United States Court of Appeals, Ninth Circuit.
Submitted Feb. 2, 1990.* Decided Feb. 7, 1990.
Before NELSON, BRUNETTI and KOZINSKI, Circuit Judges.
Rivero moved to suppress the results of searches of his home and business; the district court denied the motion without an evidentiary hearing, holding that Rivero had failed to make a sufficient showing under Local Rule 9.2 of his standing to challenge the search. RT (10/3/88) at 12, 13. We need not resolve whether the district court's ruling was proper, as any error was harmless. At trial, the government introduced only three pieces of evidence obtained from the challenged searches: (1) an Ohaus scale; (2) a telephone bill; and (3) a receipt bearing an address on Central Avenue where drugs were found. See RT (10/5/88) 92-93, 97-99, 113-20.

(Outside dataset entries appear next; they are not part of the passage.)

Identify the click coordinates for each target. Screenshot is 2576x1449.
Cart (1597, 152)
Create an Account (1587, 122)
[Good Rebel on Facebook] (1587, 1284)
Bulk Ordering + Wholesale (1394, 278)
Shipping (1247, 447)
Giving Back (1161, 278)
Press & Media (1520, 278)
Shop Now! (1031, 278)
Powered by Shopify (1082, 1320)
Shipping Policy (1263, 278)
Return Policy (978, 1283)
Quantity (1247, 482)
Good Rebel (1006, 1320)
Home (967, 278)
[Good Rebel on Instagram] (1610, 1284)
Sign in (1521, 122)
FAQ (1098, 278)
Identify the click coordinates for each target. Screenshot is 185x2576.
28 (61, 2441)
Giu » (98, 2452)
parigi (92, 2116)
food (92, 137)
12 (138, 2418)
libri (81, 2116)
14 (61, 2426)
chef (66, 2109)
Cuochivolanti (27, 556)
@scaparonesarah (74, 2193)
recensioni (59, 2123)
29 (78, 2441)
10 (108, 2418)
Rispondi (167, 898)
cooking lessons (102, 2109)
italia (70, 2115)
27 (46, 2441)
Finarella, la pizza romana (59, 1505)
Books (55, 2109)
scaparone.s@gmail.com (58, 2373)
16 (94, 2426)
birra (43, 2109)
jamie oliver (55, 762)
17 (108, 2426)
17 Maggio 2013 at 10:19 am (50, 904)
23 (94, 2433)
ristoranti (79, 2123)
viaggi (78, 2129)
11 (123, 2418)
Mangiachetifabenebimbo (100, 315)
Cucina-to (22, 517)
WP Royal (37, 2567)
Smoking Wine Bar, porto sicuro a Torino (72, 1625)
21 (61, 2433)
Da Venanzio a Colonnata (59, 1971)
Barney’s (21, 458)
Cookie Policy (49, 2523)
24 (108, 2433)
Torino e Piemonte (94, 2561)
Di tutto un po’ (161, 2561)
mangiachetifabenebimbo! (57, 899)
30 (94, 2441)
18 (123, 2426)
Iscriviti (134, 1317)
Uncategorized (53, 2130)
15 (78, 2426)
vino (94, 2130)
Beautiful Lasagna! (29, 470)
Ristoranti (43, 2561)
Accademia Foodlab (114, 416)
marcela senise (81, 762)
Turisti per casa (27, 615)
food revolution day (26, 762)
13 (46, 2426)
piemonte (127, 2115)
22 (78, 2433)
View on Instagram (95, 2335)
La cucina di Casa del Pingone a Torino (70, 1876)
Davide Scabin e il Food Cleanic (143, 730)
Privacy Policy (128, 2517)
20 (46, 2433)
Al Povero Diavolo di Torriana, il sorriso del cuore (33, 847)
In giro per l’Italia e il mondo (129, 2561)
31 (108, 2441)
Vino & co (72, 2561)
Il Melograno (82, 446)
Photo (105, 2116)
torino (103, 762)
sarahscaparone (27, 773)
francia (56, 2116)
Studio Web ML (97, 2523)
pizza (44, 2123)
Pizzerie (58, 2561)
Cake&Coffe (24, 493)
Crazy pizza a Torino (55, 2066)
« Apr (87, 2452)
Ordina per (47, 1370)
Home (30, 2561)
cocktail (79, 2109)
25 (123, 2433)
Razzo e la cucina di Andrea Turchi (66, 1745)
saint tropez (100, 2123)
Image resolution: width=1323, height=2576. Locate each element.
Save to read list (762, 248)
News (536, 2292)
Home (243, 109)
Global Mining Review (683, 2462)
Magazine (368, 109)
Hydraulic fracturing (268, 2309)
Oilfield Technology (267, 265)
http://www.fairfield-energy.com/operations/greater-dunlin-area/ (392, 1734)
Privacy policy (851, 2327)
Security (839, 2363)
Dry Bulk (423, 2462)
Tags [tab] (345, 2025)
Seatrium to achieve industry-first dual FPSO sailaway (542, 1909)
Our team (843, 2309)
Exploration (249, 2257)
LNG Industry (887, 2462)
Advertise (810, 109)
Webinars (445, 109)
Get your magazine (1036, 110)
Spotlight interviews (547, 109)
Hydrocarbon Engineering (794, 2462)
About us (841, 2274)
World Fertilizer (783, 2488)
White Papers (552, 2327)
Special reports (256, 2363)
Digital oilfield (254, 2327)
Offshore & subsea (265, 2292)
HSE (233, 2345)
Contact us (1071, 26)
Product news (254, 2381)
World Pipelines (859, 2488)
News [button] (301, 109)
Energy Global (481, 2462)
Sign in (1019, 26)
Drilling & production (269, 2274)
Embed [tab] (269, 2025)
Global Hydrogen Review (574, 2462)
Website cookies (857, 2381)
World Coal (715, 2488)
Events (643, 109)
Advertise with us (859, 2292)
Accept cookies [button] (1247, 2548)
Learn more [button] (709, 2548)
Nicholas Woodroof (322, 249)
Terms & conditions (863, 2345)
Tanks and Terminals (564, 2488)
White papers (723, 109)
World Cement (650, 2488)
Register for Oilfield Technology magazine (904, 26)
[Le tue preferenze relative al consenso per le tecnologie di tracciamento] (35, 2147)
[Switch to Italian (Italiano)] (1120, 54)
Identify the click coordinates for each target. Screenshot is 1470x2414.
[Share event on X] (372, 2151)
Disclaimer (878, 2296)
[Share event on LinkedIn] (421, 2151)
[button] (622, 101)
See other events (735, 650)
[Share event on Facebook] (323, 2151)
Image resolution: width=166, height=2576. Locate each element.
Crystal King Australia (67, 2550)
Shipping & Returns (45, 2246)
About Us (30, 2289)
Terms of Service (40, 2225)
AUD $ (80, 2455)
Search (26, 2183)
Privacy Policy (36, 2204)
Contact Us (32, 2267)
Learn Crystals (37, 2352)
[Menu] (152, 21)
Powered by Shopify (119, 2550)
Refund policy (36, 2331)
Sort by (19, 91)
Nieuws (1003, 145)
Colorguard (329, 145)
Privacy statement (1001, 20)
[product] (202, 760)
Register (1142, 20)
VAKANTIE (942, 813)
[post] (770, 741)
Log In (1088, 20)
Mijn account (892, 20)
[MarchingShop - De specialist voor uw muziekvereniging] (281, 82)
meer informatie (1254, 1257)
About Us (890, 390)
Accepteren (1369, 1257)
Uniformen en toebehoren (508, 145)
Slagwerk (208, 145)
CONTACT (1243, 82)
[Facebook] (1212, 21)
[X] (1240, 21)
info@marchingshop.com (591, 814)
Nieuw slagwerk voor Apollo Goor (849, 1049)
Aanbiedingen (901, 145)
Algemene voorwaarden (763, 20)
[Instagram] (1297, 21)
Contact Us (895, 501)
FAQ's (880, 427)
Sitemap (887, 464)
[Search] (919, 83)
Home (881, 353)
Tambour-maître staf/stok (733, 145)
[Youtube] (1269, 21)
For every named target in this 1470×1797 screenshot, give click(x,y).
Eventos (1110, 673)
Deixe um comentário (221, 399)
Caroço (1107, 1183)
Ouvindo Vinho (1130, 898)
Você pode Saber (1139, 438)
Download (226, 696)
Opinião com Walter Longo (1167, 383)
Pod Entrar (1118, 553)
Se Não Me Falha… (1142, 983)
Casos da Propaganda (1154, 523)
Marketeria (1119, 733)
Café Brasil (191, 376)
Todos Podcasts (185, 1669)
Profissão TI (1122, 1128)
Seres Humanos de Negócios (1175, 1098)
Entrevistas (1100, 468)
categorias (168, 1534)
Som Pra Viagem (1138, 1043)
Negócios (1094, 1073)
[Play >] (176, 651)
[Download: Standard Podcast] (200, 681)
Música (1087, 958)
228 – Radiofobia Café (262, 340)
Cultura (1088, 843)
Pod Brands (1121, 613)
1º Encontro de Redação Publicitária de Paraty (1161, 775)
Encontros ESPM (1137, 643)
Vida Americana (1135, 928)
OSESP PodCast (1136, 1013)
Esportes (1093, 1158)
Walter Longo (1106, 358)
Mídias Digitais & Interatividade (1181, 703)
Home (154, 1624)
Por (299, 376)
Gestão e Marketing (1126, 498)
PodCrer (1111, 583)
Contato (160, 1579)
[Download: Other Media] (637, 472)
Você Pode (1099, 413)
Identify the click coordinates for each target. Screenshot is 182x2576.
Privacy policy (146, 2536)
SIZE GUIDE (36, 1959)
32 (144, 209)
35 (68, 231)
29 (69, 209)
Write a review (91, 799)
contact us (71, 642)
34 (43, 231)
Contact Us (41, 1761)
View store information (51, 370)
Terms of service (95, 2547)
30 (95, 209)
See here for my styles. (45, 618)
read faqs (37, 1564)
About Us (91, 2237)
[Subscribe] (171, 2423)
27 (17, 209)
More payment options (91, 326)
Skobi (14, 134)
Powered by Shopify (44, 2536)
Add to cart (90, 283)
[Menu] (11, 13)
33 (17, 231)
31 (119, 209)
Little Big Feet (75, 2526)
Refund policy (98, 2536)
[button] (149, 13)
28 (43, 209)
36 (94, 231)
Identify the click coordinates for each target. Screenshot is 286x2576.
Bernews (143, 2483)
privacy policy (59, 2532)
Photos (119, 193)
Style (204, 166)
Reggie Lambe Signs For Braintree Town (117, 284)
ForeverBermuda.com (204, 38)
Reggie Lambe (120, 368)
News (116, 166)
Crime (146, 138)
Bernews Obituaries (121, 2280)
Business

The effect of this evidence was de minimus. As to the scale, the jury heard uncontroverted testimony that no narcotics residue or fingerprints were found on it. RT (10/5/88) 98. The phone bill was used to demonstrate that Rivero and his co-conspirator had communicated by telephone, but this fact had already been proven by admission of the co-conspirator's phone bill showing several calls made to Rivero's beeper number. RT (10/5/88) 124-25. Finally, the receipt bearing the Central Avenue address was unnecessary to tie Rivero to the house where drugs were found, as the police had earlier searched that house, finding Rivero there with the drugs. RT (10/5/88) 5-13.
We review the district court's evidentiary rulings for abuse of discretion and will only reverse if an evidentiary error "would have more likely than not affected the verdict." United States v. Faust, 850 F.2d 575, 585 (9th Cir. 1988). Here, even without the evidence from the two challenged searches, the case against Rivero was overwhelming: Rivero was found in an empty house, barren of furniture, clothing and food, and had the keys to the front door and garage in his possession; RT (10/5/88) 5-7, 18-19; Rivero's car was in the garage, RT (10/5/88) 14-17, 72-74; the trunk of the car contained more than $169,000 in cash, RT (10/5/88) 15; beside the car was an open cardboard box containing ten kilograms of cocaine and bearing Rivero's palmprint, RT (10/5/88) 7-13, 166; and Rivero was wearing a beeper whose phone number was the same one listed on his co-conspirator's phone bill. RT (10/5/88) 20-21. Accordingly, it was not reversible error for the district court to admit the evidence obtained from the challenged searches.
Rivero also argues that the district court abused its discretion in admitting hearsay testimony from Officer Perez regarding ownership of the house on Central Avenue where the cocaine was found. We disagree. The court sustained the hearsay objection in time to prevent the officer from stating that Rivero had an interest in the house. RT (10/5/88) 58. In any event, the evidence linking Rivero to the drugs found at the house was overwhelming.